*YOUR GOAL*
Pictures aside, write every record out again word for word.

*RECORD EXCERPTS*
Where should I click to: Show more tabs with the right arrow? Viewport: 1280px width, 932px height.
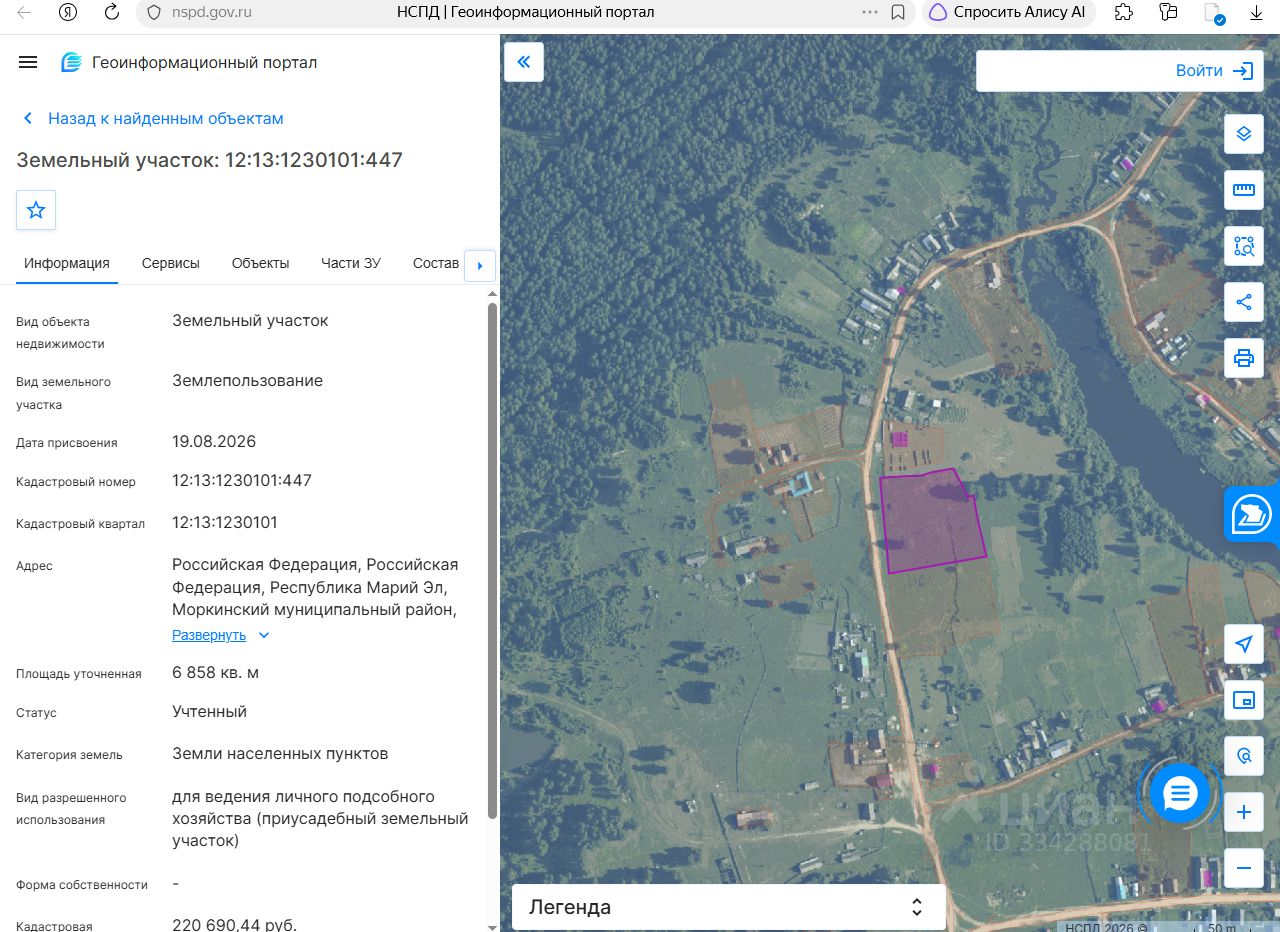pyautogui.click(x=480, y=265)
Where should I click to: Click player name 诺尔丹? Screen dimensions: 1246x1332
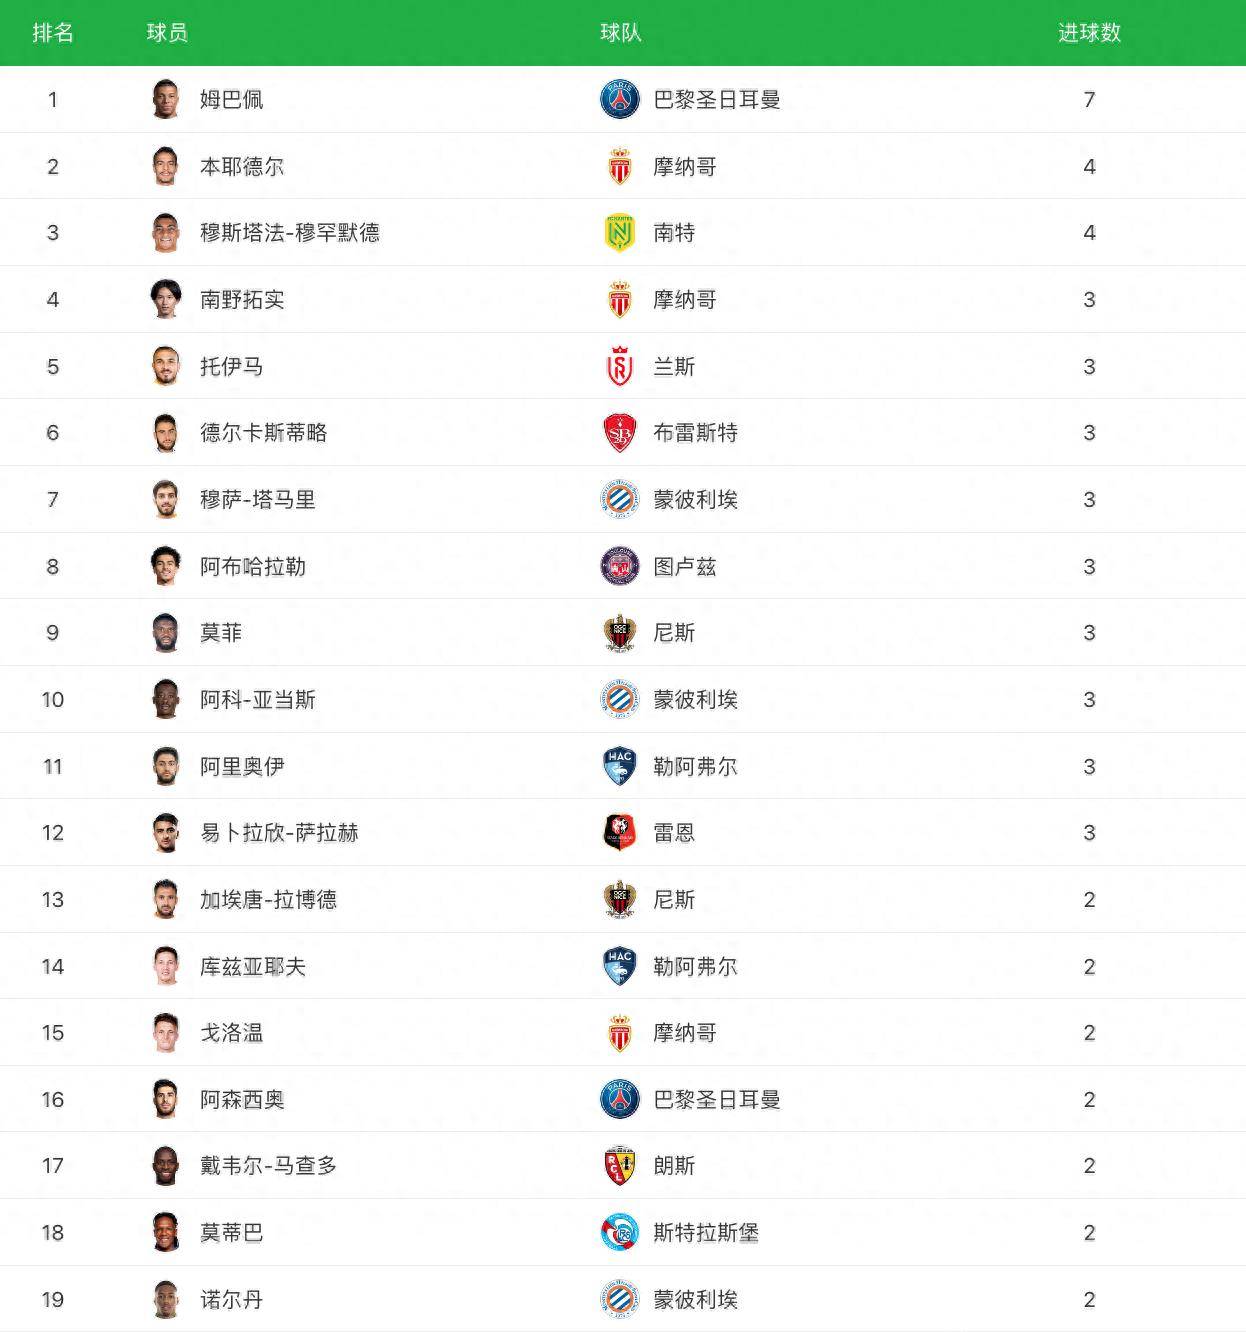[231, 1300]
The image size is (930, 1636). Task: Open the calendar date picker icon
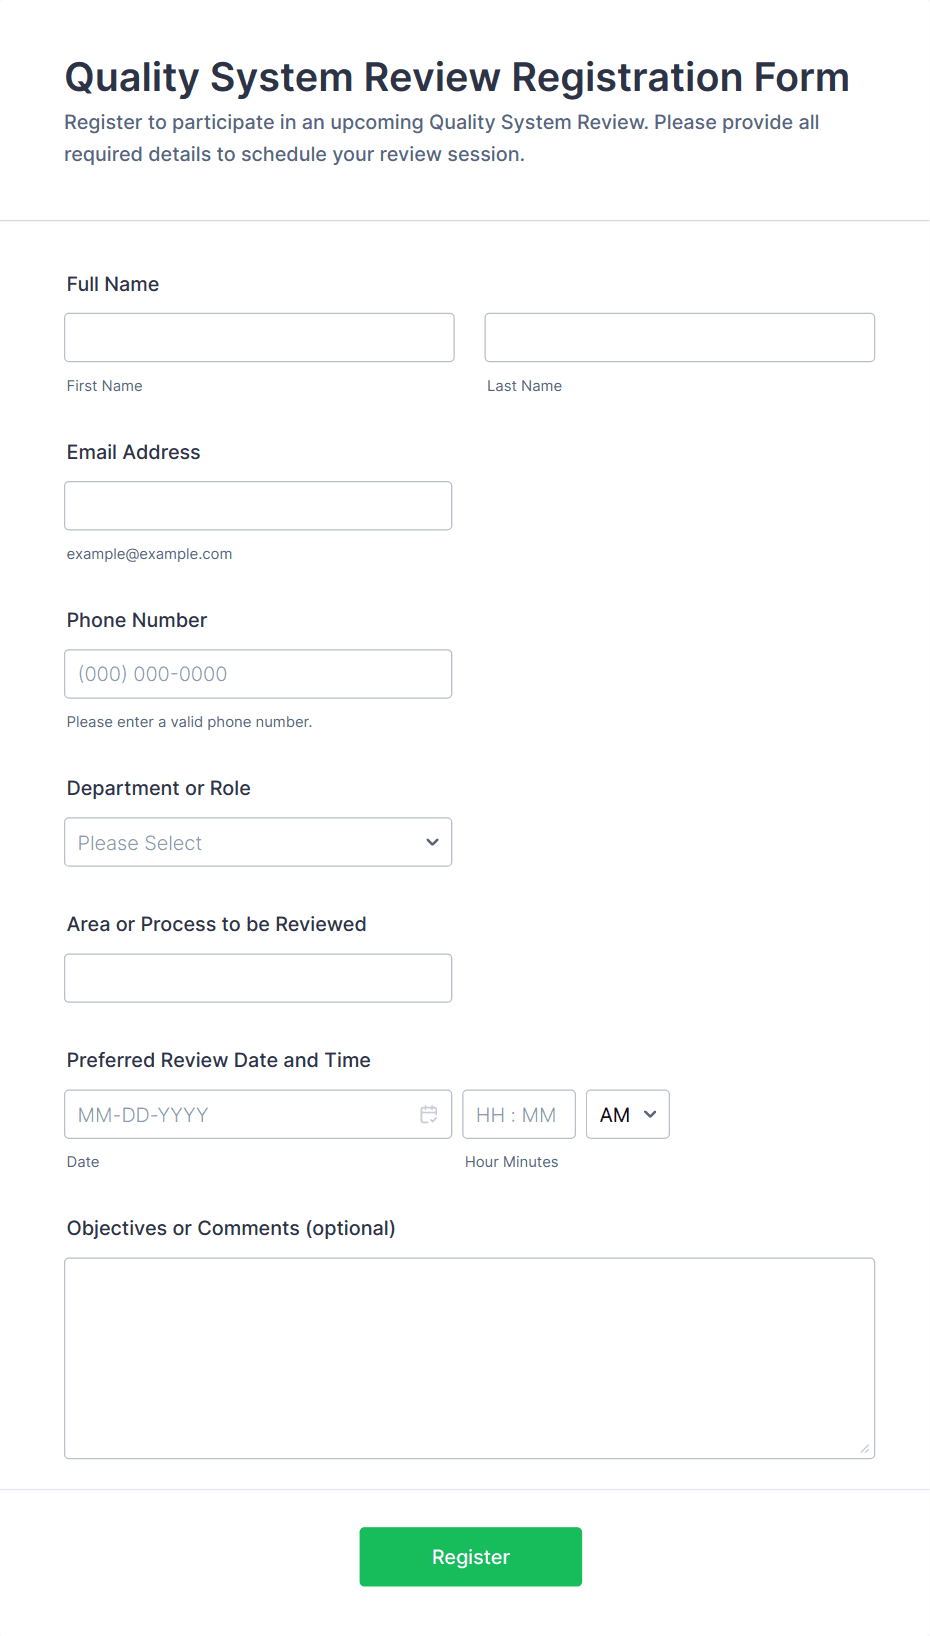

*OUTPUT FOR THIS EXERCISE*
Where should I click to: Show more tabs with the right arrow? Viewport: 1280px width, 932px height.
pyautogui.click(x=480, y=265)
Where should I click to: Click player name 诺尔丹? Screen dimensions: 1246x1332
[231, 1300]
The image size is (930, 1636). Task: Open the calendar date picker icon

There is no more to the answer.